▶ _SUPPLIED ENTRIES_
+-------+

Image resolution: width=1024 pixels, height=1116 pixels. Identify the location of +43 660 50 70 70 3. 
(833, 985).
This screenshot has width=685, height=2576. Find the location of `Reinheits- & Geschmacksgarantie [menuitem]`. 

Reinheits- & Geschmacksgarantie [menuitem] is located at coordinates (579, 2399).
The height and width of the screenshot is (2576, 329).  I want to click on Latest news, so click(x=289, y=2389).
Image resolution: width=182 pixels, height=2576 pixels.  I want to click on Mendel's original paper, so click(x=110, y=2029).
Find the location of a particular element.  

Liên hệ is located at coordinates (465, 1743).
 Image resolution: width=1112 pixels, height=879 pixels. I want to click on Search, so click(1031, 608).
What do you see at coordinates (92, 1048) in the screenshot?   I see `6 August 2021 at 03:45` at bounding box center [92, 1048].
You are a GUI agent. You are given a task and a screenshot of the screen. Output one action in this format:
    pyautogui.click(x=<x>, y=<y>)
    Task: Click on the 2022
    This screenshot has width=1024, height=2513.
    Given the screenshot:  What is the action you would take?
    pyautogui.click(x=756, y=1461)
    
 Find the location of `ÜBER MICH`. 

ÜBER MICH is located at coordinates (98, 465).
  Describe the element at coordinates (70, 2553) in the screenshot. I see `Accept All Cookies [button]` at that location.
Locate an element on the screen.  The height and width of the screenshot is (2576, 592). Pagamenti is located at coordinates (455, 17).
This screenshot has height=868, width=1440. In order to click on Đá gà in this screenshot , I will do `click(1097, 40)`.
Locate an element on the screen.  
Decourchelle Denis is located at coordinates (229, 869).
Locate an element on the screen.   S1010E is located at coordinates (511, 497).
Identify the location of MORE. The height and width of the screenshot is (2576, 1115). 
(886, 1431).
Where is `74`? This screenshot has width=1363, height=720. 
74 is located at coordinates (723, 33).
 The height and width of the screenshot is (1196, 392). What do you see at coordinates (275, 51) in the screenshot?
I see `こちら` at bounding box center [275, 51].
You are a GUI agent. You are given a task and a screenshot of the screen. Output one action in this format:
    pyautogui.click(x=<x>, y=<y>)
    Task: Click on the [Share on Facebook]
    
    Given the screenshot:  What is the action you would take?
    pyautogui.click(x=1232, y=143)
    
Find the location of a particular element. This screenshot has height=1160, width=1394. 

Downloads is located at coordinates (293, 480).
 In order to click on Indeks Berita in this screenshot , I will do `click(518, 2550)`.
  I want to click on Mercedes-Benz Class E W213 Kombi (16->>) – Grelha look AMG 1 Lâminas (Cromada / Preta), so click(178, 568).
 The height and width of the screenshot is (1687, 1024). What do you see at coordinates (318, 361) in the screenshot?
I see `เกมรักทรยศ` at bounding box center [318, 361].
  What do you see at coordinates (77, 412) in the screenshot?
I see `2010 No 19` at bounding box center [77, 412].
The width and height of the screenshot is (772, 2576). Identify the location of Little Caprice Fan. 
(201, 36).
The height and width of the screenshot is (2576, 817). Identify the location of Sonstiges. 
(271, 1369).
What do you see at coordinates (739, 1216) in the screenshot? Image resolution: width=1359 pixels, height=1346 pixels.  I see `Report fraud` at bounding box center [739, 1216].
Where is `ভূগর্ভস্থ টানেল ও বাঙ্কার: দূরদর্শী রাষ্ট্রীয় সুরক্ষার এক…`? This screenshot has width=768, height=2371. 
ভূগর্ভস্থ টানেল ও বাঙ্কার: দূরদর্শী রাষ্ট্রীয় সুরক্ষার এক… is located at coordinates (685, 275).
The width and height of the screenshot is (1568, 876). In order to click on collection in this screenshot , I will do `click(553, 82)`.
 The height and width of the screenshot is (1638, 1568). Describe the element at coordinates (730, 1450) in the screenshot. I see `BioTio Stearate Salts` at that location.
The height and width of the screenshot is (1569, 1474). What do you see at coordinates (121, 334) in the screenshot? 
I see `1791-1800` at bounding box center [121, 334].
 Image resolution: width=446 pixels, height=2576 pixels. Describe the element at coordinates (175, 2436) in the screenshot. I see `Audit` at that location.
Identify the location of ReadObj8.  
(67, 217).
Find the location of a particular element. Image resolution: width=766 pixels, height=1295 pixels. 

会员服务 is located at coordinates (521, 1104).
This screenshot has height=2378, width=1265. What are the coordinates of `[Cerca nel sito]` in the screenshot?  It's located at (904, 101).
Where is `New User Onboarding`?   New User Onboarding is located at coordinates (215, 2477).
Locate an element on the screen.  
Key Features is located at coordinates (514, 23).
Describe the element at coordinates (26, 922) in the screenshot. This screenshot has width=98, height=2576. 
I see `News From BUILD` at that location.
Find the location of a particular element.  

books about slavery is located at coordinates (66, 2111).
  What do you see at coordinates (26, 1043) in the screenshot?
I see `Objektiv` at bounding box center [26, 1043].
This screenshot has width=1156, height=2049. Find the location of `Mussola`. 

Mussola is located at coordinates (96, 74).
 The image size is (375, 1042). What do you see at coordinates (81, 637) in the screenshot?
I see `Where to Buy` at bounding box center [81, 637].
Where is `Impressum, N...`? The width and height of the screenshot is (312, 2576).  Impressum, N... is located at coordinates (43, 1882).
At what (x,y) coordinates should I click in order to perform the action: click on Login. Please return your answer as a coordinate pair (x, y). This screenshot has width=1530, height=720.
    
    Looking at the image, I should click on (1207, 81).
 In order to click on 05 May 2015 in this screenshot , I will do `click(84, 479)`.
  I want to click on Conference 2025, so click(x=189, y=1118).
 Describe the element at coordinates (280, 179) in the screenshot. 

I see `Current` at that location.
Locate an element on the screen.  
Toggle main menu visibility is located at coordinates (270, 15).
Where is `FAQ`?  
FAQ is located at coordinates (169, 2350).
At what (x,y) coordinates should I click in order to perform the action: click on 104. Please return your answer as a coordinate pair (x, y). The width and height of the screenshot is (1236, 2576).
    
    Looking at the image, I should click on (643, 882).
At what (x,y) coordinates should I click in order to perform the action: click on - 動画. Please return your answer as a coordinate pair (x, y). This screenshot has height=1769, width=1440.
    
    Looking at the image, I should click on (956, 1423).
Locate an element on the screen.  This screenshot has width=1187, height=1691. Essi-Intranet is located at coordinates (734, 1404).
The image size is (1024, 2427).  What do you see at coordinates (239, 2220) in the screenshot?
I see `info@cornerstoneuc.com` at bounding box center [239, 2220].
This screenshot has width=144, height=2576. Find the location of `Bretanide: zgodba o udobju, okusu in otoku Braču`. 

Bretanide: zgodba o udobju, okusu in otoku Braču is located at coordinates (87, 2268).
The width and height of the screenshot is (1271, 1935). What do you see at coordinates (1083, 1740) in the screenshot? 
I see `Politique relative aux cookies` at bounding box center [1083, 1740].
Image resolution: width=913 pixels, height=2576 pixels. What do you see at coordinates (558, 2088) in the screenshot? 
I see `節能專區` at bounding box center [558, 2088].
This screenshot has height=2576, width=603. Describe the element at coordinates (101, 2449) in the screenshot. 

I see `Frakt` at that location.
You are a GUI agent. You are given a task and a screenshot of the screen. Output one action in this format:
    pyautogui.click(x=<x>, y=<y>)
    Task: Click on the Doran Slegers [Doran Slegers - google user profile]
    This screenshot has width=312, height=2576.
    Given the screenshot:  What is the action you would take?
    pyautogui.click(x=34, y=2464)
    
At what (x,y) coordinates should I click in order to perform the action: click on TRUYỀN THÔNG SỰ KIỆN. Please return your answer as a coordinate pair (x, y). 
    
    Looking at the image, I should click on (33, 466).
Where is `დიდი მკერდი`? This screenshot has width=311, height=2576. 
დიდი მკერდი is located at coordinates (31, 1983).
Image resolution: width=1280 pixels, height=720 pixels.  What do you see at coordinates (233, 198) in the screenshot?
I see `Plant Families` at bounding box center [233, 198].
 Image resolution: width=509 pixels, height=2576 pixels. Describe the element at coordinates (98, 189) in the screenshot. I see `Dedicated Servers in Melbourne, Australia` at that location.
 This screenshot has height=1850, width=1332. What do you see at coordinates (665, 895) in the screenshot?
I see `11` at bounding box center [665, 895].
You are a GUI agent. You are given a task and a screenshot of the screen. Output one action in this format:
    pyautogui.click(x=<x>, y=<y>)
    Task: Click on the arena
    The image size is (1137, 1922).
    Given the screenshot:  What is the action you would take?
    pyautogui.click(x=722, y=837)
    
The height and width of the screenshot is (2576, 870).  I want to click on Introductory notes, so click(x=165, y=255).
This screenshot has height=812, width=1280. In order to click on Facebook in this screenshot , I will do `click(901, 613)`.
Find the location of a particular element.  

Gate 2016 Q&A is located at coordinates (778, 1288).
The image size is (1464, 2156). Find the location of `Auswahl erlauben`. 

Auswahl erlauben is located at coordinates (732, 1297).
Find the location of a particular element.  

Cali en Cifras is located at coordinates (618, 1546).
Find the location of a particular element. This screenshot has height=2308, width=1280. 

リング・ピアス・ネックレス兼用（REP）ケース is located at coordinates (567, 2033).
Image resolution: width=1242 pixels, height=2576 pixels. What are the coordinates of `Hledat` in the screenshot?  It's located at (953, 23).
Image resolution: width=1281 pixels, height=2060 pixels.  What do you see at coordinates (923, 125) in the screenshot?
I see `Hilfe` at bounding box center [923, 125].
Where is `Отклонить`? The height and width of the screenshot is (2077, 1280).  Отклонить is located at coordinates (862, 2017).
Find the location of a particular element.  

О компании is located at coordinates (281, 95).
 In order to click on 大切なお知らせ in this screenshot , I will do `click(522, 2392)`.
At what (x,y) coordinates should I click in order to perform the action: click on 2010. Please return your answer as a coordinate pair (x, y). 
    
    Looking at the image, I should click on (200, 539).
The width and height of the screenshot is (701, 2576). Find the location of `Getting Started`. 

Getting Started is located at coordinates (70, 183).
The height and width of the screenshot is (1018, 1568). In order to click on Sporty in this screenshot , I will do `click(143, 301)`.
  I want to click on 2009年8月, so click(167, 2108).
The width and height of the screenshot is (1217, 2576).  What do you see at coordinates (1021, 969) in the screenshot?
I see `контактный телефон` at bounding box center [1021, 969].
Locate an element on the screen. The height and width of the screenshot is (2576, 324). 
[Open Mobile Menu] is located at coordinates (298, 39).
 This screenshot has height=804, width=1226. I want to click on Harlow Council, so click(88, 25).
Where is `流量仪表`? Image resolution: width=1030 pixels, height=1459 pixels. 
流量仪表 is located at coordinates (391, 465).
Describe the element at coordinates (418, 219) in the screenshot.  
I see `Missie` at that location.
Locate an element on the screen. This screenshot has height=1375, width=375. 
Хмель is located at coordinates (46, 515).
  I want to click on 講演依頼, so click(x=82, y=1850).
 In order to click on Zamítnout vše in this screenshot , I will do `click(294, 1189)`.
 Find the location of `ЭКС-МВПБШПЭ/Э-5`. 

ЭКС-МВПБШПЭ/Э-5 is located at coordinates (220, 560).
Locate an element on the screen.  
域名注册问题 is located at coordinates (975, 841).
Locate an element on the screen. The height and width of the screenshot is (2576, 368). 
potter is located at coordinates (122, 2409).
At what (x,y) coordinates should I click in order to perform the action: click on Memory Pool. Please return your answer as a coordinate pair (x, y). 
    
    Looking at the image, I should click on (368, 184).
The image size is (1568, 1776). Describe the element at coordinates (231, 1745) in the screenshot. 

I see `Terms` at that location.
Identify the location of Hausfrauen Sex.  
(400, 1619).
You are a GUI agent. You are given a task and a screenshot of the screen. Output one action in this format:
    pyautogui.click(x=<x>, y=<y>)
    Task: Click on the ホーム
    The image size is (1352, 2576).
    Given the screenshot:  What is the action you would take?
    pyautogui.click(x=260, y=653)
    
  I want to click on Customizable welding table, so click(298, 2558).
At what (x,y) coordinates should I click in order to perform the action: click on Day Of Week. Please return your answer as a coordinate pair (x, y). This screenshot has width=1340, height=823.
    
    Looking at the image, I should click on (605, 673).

+-------+

▶ _EXERCISE_
Pick out every line above that contains the string "Bretanide", matching case exactly, and copy each of those lines in full.

▶ _TASK RESPONSE_
This screenshot has width=144, height=2576. Find the location of `Bretanide: zgodba o udobju, okusu in otoku Braču`. 
Bretanide: zgodba o udobju, okusu in otoku Braču is located at coordinates (87, 2268).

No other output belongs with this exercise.